> **Input material**:
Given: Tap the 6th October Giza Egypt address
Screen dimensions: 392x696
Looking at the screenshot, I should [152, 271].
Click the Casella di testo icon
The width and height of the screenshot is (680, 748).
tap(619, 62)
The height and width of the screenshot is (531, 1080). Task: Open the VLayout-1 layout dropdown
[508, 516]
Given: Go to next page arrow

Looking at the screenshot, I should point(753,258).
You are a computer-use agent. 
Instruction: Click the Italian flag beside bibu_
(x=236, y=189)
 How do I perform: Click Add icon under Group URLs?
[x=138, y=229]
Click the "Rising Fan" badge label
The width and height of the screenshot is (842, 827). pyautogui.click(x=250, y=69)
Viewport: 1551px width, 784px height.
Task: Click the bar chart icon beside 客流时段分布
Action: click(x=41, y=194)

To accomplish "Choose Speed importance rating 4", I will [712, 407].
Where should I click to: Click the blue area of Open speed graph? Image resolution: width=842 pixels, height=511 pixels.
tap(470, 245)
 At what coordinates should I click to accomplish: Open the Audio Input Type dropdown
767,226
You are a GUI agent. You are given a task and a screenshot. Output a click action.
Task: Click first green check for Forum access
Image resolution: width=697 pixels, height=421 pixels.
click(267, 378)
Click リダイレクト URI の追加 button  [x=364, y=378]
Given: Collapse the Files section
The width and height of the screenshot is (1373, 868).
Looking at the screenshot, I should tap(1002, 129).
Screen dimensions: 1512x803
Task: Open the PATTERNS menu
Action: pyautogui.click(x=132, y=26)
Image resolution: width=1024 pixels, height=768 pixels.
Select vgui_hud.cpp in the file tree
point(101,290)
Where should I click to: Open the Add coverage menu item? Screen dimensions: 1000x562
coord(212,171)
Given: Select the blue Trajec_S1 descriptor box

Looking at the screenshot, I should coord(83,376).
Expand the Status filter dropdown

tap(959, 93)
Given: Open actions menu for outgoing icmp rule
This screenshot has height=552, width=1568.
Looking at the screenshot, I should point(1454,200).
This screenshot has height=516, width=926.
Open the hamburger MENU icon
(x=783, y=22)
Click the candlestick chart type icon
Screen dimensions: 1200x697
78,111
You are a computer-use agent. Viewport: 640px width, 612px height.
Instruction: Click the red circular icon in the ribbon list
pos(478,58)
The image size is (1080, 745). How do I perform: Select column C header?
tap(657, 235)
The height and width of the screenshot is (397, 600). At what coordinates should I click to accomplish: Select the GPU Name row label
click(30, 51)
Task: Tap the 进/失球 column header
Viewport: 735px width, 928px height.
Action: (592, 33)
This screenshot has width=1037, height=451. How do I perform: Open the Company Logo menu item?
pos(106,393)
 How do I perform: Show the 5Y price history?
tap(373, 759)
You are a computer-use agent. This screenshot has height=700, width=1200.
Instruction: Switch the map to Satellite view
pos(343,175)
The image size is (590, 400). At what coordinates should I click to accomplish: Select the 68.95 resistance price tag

> **Exercise prompt**:
Would you please return all lines from the listing above that contain "agent"?

> **Answer**:
You are a computer-use agent. 
You are a GUI agent. You are given a task and a screenshot. Output a click action.
You are a computer-use agent. Viewport: 640px width, 612px height.
You are a computer-use agent. This screenshot has height=700, width=1200.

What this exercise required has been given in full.